TASK OBJECTIVE:
Having located the line with "Where should I click to: Click", print it and each remaining line exactly, stopping at the end of the material and omitting pictures.

====================

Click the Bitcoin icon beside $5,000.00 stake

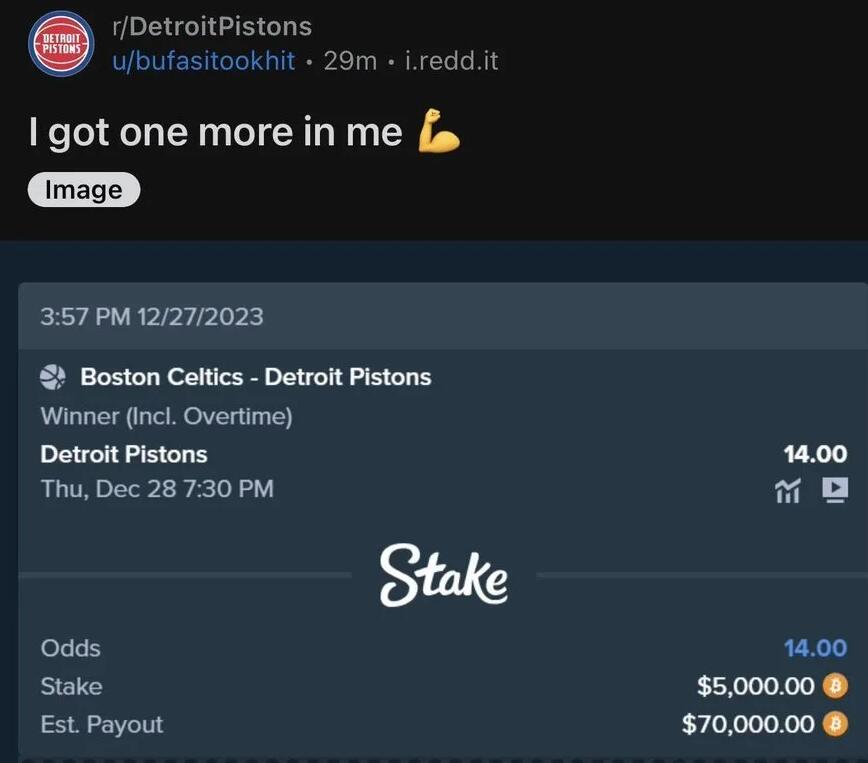pyautogui.click(x=834, y=686)
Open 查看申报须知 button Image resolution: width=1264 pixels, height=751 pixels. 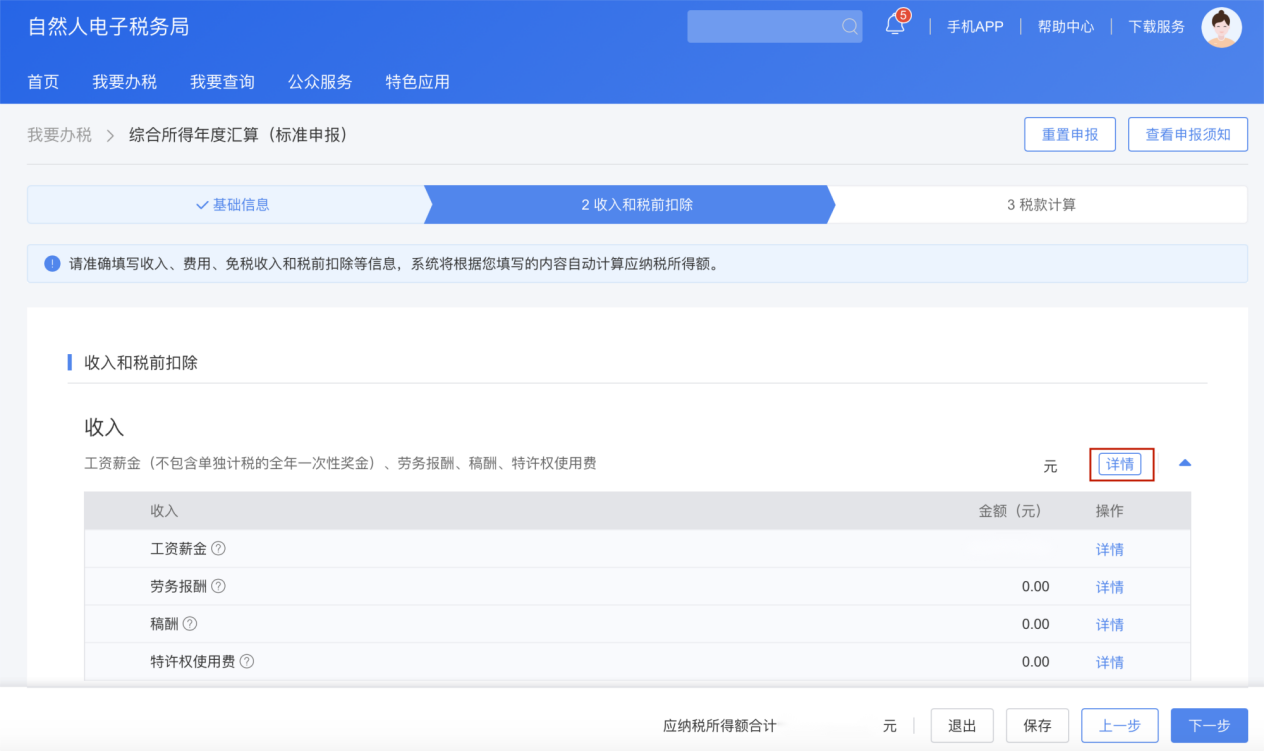pyautogui.click(x=1187, y=135)
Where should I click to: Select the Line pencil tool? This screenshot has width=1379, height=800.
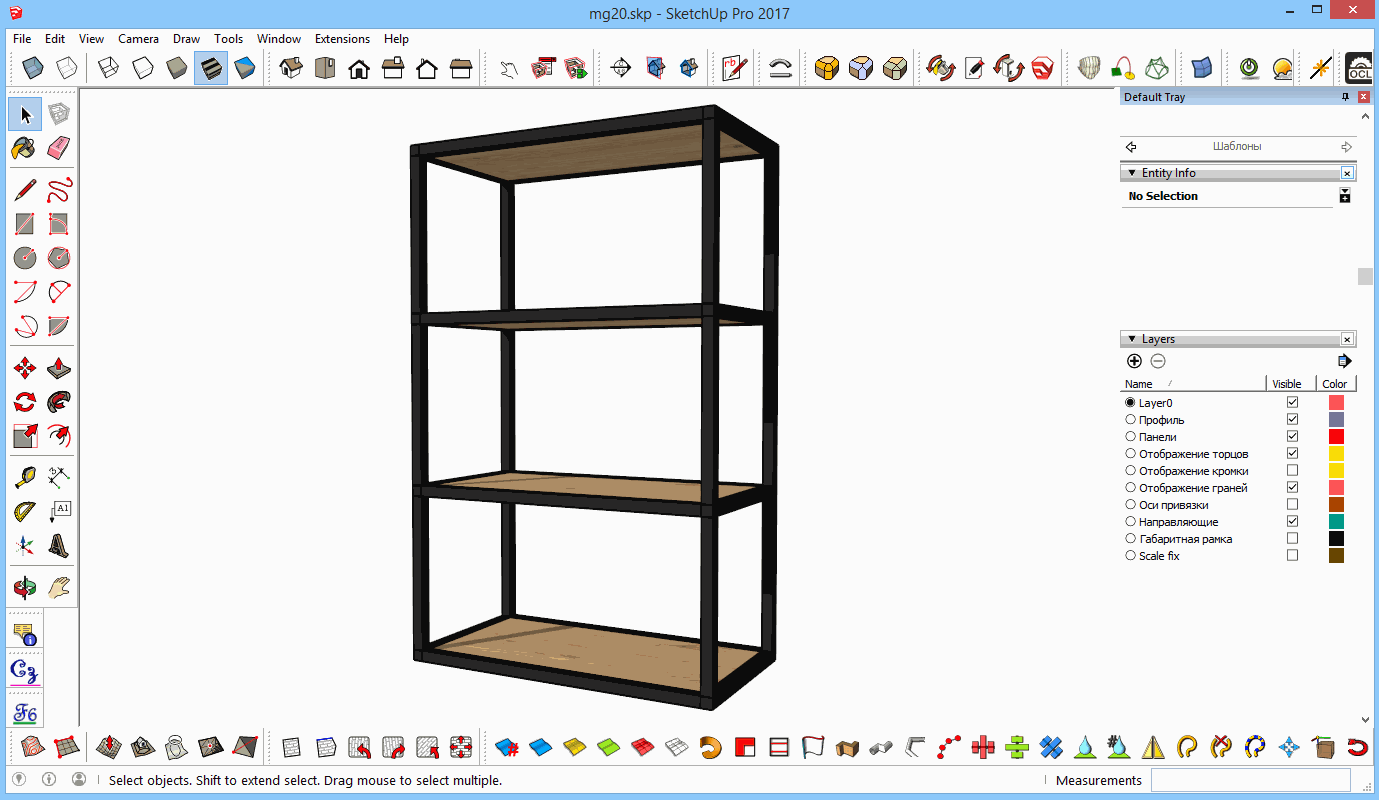(25, 190)
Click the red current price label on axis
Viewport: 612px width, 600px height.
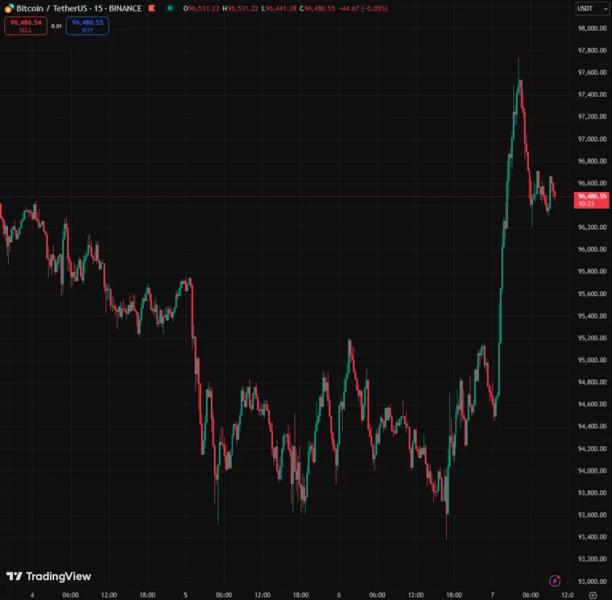point(591,199)
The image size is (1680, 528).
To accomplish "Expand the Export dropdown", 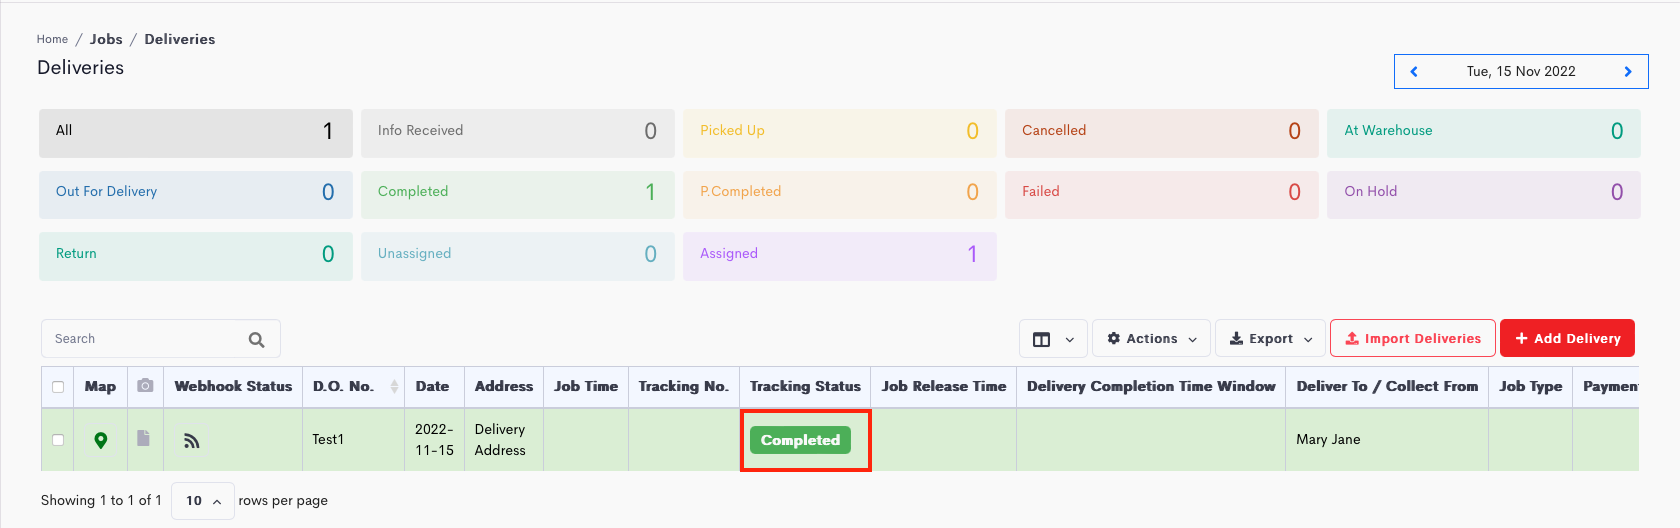I will click(1270, 339).
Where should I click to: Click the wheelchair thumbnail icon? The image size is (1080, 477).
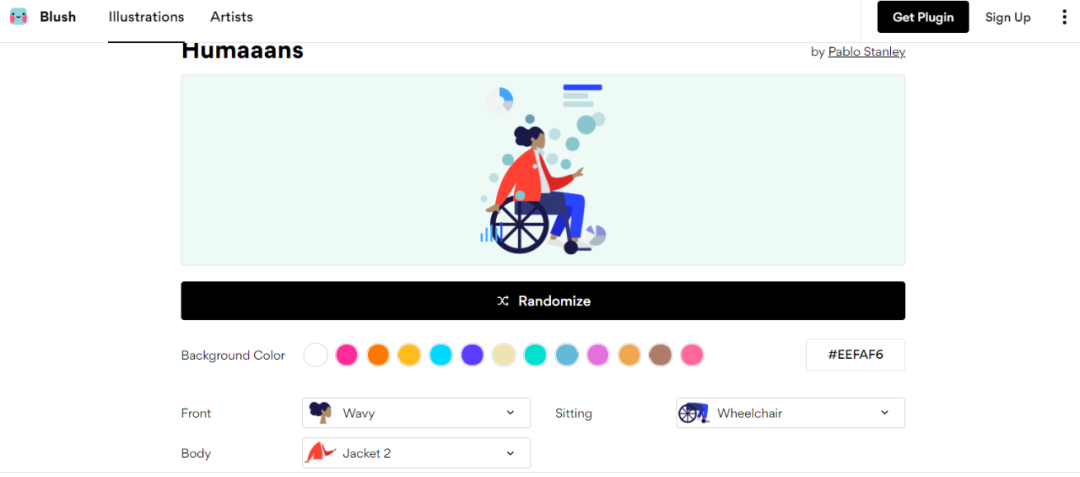[x=694, y=413]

====================

RESULT:
Where should I click to: Click the wheelchair thumbnail icon? The image size is (1080, 477).
[x=694, y=413]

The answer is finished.